● **TASK DESCRIPTION**: Set down word for word the stretch of the OKVIS2 acceptance criteria that begins at the words "AC-1: Real estimator" and stops after "the configured timeout.".

● **PAGE TEXT**:
>>>
AC-1: Real estimator construction Given yaml_config_ is a valid OKVIS2 v2 YAML config and the DBoW2 vocab path resolves When _build_estimator() runs Then it constructs an okvis::ThreadedSlam instance via okvis::ViParametersReader and stores it in estimator_ (no longer nullptr); estimator_built_ is true; no exception thrown.

AC-2: Frame ingestion drives the estimator Given _drive_estimator() receives a py::array_t<uint8_t> of shape (H, W) (mono camera per RESTRICT-UAV-3) with a valid stamp_ns When the function runs Then it converts the array to cv::Mat (zero-copy preferred) and calls estimator_->addImages(stamp, {0: cv_mat}). Returns true iff the optimised-graph callback fired for this frame's keyframe within the configured timeout.

AC-3: IMU forwarding Given add_imu(ts_ns, accel, gyro) is called with strictly-monotonic timestamps When the function runs Then it forwards (stamp, alpha, omega) to estimator_->addImuMeasurement(...). The existing strict-monotonic guard (binding-side, line ~161) is preserved.

AC-4: Optimised-graph callback fills latest_output_ Given estimator_->setOptimisedGraphCallback(...) is wired with the binding's lambda When the OKVIS2 backend optimises a keyframe Then latest_output_ is filled under output_mtx_ with: pose_T_world_body (Eigen::Matrix4d), pose_covariance_6x6, accel_bias, gyro_bias, tracked_count / new_count / lost_count, mean_parallax, mre_px, emitted_at_ns. The 6×6 covariance is extracted from the ViSlamBackend marginalised block (see Implementation Notes for approach).

AC-5: Health-state mapping Given okvis::TrackingQuality is one of {Good, Marginal, Lost} When the callback fires Then state_ updates to {Tracking, Degraded, Lost} respectively, BEFORE latest_output_ is filled, so a concurrent reader sees consistent state+output.
<<<
● **DATA EXCERPT**:
>>>
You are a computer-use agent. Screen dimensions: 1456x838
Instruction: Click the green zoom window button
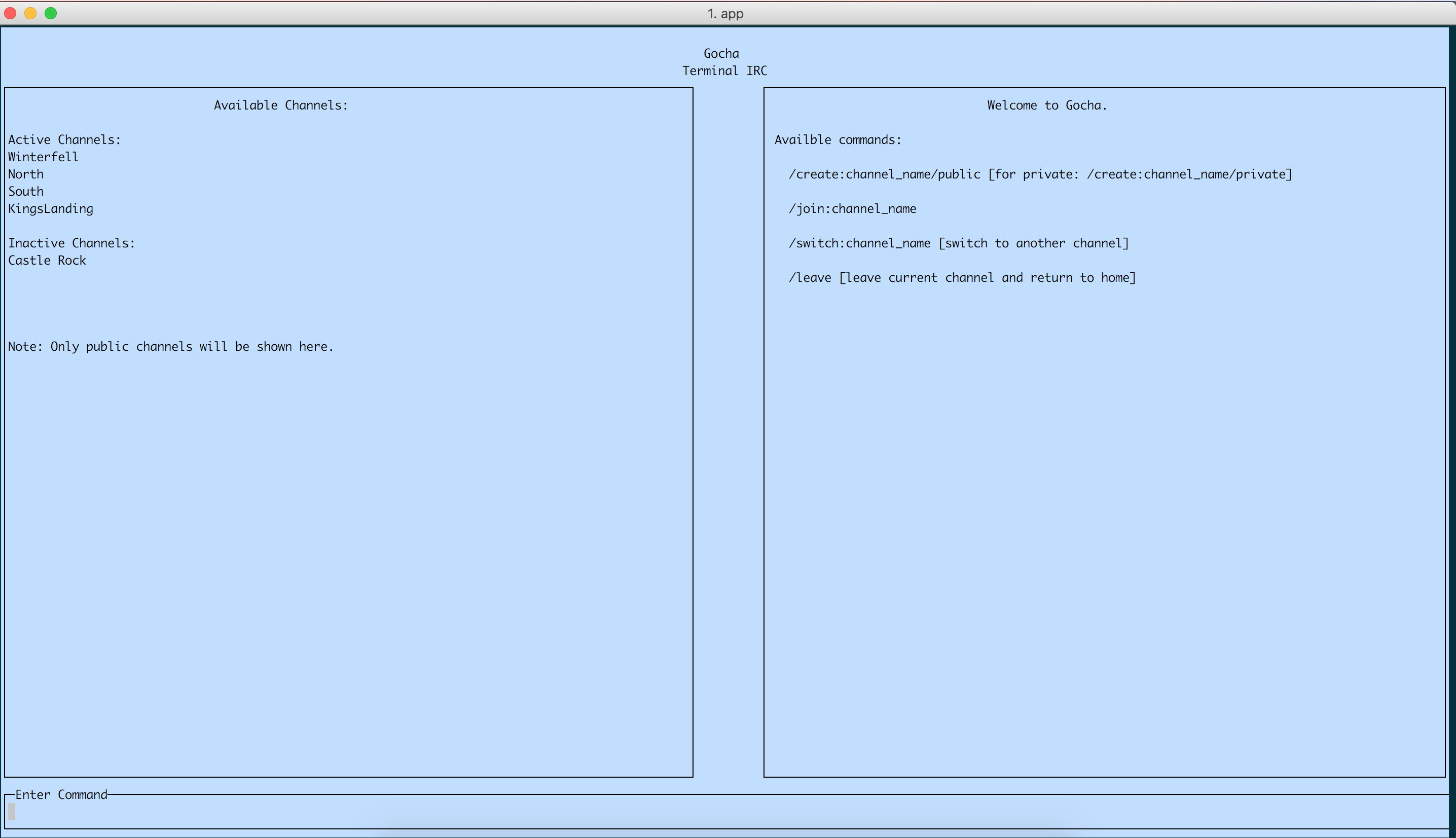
<<<
● **ANSWER**:
AC-1: Real estimator construction Given yaml_config_ is a valid OKVIS2 v2 YAML config and the DBoW2 vocab path resolves When _build_estimator() runs Then it constructs an okvis::ThreadedSlam instance via okvis::ViParametersReader and stores it in estimator_ (no longer nullptr); estimator_built_ is true; no exception thrown.

AC-2: Frame ingestion drives the estimator Given _drive_estimator() receives a py::array_t<uint8_t> of shape (H, W) (mono camera per RESTRICT-UAV-3) with a valid stamp_ns When the function runs Then it converts the array to cv::Mat (zero-copy preferred) and calls estimator_->addImages(stamp, {0: cv_mat}). Returns true iff the optimised-graph callback fired for this frame's keyframe within the configured timeout.